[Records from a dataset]
★ ★ ★ ★

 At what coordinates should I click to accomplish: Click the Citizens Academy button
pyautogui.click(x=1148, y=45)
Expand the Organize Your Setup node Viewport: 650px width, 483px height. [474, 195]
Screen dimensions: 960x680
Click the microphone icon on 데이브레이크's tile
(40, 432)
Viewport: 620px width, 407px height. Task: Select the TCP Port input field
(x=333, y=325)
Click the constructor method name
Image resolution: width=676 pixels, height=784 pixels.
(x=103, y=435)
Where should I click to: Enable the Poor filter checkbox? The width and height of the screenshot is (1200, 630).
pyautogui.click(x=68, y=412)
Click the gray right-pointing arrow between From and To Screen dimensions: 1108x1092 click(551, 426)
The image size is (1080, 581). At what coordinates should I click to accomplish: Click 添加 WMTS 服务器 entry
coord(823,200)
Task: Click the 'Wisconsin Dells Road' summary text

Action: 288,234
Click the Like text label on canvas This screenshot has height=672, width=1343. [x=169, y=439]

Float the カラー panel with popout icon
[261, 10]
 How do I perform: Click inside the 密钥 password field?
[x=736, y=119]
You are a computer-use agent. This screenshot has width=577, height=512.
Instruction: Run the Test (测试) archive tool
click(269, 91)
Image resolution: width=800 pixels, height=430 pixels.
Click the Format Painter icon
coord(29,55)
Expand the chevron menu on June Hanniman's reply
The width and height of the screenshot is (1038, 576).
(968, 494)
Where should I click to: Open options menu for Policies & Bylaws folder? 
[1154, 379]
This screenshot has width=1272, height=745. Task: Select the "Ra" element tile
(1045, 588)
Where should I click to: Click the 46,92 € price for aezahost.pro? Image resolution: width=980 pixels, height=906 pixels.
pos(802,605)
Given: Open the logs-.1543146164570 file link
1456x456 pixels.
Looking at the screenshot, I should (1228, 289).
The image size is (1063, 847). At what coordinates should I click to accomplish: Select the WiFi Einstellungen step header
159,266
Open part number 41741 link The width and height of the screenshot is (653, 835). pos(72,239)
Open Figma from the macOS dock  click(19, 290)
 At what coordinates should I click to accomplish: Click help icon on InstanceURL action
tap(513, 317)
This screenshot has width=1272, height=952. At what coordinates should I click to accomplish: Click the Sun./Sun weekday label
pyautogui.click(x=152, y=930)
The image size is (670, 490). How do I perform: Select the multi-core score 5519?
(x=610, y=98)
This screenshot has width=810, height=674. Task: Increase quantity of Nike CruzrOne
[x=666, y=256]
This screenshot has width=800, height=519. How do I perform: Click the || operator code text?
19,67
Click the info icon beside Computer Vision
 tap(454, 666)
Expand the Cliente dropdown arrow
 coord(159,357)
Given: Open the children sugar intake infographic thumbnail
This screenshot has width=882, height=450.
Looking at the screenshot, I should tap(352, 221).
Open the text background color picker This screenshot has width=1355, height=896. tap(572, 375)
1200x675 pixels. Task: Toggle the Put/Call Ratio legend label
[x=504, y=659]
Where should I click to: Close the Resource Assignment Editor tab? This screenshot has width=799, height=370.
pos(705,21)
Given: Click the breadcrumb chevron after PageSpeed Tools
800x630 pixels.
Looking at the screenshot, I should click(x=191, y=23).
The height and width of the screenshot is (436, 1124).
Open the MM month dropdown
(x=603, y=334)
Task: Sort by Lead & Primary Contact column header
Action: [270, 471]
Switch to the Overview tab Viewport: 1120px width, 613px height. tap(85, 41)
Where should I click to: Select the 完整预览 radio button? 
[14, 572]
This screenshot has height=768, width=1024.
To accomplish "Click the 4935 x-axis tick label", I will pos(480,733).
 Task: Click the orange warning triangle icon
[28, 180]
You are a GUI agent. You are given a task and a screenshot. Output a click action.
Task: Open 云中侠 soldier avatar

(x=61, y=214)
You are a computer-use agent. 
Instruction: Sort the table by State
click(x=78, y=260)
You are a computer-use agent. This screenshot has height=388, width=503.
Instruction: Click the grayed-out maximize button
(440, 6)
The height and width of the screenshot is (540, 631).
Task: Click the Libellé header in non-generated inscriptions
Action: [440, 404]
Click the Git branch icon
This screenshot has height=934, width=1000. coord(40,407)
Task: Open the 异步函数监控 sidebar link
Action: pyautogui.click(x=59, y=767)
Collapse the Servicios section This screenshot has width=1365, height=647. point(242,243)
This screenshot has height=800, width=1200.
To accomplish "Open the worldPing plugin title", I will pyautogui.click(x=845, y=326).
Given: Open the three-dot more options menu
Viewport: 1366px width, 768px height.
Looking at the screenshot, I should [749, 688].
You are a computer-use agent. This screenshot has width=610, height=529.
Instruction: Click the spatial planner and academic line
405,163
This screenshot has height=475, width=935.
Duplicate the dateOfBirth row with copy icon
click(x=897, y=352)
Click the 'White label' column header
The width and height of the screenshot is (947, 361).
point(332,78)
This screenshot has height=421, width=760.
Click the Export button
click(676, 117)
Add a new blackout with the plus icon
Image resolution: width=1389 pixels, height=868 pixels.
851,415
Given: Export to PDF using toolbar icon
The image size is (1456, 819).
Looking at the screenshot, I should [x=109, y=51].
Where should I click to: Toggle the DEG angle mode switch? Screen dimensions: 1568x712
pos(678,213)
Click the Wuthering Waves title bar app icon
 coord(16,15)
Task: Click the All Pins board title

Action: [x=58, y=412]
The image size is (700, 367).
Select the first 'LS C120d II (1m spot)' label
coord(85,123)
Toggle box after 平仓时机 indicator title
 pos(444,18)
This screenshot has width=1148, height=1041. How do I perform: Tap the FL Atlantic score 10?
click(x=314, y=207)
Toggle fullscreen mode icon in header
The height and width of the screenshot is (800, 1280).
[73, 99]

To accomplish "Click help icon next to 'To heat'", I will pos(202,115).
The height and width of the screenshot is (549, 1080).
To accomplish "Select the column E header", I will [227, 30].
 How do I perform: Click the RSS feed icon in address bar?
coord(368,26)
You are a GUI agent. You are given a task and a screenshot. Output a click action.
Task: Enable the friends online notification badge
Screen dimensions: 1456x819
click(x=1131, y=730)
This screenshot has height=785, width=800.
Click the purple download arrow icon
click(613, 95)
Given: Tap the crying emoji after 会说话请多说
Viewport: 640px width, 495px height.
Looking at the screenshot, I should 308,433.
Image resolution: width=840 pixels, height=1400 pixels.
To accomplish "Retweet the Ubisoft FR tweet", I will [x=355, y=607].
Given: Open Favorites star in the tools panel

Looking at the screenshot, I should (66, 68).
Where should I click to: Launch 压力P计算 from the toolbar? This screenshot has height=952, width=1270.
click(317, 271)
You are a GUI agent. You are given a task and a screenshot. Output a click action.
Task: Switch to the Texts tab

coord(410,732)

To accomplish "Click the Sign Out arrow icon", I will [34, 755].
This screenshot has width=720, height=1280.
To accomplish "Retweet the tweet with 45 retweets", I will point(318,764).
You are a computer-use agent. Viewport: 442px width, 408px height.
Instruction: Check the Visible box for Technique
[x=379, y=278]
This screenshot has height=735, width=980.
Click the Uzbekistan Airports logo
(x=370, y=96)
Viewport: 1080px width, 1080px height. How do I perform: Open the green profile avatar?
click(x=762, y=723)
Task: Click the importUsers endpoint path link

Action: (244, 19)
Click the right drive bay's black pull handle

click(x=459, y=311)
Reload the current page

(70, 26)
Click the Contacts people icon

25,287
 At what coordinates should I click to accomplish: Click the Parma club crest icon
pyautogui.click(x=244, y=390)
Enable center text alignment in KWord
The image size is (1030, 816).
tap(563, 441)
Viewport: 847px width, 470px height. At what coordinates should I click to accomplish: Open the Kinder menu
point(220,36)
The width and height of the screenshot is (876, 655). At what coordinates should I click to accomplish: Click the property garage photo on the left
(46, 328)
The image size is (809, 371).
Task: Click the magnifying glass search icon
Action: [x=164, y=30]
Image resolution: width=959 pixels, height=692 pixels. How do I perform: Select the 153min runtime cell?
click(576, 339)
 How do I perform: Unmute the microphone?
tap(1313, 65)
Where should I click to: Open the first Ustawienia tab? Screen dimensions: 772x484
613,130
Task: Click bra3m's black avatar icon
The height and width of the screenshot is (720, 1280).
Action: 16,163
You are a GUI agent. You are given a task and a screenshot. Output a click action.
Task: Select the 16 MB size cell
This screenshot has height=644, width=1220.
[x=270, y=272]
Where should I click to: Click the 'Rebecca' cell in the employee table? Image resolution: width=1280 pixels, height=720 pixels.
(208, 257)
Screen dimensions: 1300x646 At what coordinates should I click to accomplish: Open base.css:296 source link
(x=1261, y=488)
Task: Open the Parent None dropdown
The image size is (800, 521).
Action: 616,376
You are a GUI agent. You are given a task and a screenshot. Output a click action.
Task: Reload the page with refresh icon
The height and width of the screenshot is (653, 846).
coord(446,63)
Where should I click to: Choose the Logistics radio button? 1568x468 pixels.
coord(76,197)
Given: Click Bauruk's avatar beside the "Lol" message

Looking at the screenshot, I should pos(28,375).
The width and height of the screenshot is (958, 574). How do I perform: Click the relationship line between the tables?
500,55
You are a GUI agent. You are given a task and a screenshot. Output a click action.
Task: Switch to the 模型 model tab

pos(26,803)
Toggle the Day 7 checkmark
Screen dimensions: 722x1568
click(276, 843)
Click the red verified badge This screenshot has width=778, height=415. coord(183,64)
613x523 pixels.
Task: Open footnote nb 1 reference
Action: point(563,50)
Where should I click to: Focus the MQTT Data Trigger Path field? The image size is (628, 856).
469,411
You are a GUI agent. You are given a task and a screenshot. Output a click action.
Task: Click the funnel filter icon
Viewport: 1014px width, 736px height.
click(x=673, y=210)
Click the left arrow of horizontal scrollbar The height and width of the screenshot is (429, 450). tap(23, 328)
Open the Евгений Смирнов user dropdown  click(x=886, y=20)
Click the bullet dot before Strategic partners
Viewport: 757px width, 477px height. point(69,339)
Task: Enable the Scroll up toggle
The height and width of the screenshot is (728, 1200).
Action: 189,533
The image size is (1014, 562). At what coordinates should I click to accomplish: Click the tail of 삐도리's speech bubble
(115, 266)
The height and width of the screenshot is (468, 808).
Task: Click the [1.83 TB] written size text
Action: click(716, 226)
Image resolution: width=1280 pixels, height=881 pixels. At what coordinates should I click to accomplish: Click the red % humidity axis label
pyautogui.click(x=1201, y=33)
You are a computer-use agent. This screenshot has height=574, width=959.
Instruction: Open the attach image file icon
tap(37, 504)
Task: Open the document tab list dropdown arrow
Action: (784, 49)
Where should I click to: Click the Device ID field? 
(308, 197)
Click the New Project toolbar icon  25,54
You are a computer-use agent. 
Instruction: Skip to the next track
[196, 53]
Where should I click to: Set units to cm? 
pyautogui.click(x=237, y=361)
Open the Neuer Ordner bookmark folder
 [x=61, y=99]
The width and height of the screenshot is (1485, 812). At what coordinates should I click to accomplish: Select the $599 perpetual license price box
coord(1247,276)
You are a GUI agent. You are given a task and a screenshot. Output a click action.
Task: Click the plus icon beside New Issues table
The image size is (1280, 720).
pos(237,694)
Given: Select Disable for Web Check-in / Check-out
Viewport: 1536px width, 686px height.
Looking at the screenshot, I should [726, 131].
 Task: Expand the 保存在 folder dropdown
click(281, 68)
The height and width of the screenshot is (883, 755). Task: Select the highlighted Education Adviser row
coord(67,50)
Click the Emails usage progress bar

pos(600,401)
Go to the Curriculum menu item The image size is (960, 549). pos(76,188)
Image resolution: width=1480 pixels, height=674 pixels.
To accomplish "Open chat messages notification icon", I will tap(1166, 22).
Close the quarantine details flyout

★ ★ ★ ★

◆ ABOUT THIS EXERCISE ◆
Out of the data above, set down the lines from the one with "You are a computer-use agent. Viewport: 442px" to the one with "Task: Click bra3m's black avatar icon", both included, exactly as written and with no additions.

◆ SOLUTION BELOW ◆
You are a computer-use agent. Viewport: 442px width, 408px height.
Instruction: Check the Visible box for Technique
[x=379, y=278]
This screenshot has height=735, width=980.
Click the Uzbekistan Airports logo
(x=370, y=96)
Viewport: 1080px width, 1080px height. How do I perform: Open the green profile avatar?
click(x=762, y=723)
Task: Click the importUsers endpoint path link

Action: (244, 19)
Click the right drive bay's black pull handle

click(x=459, y=311)
Reload the current page

(70, 26)
Click the Contacts people icon

25,287
 At what coordinates should I click to accomplish: Click the Parma club crest icon
pyautogui.click(x=244, y=390)
Enable center text alignment in KWord
The image size is (1030, 816).
tap(563, 441)
Viewport: 847px width, 470px height. At what coordinates should I click to accomplish: Open the Kinder menu
point(220,36)
The width and height of the screenshot is (876, 655). At what coordinates should I click to accomplish: Click the property garage photo on the left
(46, 328)
The image size is (809, 371).
Task: Click the magnifying glass search icon
Action: [x=164, y=30]
Image resolution: width=959 pixels, height=692 pixels. How do I perform: Select the 153min runtime cell?
click(576, 339)
 How do I perform: Unmute the microphone?
tap(1313, 65)
Where should I click to: Open the first Ustawienia tab? Screen dimensions: 772x484
613,130
Task: Click bra3m's black avatar icon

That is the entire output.